Dennoch bleibt der zeitliche Zusammenhang zwischen den 13 Fällen und der vorangegangenen Impfung, der viele verunsichert. Denn bei einer Sinusvenenthrombose handelt es sich nicht um ein typisches Blutgerinnsel. Es unterscheidet sich nämlich in der Entstehungsart von einer normalen Thrombose, was den vielfach verwendeten Vergleich mit der Antibabypille negiert: „Alle sieben (Anm. d. Red.: inzwischen 13 Betroffene) erlitten ein sogenanntes Spontanes Heparin-induziertes Thrombopeniesyndrom, welches eine prothrombotische, also thromboseinduzierende Thrombozytopenie (ein extremer Mangel an Blutplättchen, die essentiell für die Gerinnung sind) auslöst.
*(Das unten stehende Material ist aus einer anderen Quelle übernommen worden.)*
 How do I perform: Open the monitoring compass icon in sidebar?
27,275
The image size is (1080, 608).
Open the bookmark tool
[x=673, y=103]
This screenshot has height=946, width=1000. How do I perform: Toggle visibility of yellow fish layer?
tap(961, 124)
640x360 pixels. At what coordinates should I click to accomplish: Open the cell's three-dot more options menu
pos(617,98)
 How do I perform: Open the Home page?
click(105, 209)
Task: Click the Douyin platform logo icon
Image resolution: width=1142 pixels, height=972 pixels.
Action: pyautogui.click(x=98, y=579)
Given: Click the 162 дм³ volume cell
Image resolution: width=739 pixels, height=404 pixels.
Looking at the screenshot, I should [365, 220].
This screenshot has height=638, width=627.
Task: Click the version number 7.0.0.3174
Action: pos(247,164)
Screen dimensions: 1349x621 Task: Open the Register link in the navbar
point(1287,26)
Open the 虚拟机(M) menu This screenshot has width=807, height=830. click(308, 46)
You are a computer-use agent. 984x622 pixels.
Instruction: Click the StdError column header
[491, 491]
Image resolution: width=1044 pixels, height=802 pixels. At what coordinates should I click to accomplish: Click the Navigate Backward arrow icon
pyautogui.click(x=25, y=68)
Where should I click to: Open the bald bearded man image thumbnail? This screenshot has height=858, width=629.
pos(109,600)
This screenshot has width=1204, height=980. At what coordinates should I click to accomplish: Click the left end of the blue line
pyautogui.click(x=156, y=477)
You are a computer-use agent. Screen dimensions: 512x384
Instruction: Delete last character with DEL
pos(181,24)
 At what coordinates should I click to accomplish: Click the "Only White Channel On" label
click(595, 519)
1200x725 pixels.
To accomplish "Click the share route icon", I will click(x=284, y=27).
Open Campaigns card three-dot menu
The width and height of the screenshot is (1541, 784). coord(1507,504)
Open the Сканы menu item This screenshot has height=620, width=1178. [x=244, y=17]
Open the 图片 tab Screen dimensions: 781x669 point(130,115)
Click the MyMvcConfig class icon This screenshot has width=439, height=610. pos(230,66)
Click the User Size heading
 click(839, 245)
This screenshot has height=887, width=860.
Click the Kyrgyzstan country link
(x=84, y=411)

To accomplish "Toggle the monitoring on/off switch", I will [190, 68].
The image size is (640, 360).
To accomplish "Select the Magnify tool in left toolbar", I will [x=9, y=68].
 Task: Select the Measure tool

Dieses führte zu petechialen (punktförmigen) Hauteinblutungen und eben der bereits erwähnten Sinusvenenthrombose", erklärt Lobo Johnsdorf, Oberarzt am Klinikum Schaumburg in Niedersachen auf Twitter. „Halt, Stopp! werden jetzt die geneigten Leser zu Recht sagen: Die Patienten haben doch gar kein Heparin bekommen, woher dann die Antikörper? Richtig, und die Entstehung ist letztlich total ungeklärt." Das Risiko einer Sinusvenenthrombose läge rechnerisch bei 1:33 bis 1:50. 13 Fälle bei 1,6 Millionen Impfungen sind daher auffällig, dennoch mahnt Johnsdorf auf dem sozialen Netzwerk: „Sollten wir also, mitten in der dritten Welle einer Pandemie, einen Impfstoff rausnehmen, der nachweislich auch gut gegen die Virusmutationen funktioniert? Das stelle ich mal zur Diskussion."
Auch ob ein Zusammenhang zwischen den Fällen und der Einnahme der Antibabypille besteht, ist nicht geklärt. Auffällig ist, dass unter den 13 Fällen zwölf Frauen unter 50 Jahren sind. Der Chef der Kassenärztlichen Vereinigung Nordrhein, Frank Bergmann, hatte gegenüber der „Rheinischen Post" gesagt, dass es bei den Risiken durchaus einen Zusammenhang zwischen Rauchen, der Pille und den Corona-Impfungen geben könnte. Gesundheitsminister Jens Spahn (CDU) hatte darauf angekündigt, dass man mit Frauen, die die Pille nehmen, verhandeln könnte: „Natürlich kann dann auch ein anderer Impfstoff verabreicht werden. Die Impf-Ärzte werden mit der zu Impfenden eine Lösung finden." Zuvor hatte er immer betont, dass es keine Wahl des Impfstoffes geben könne.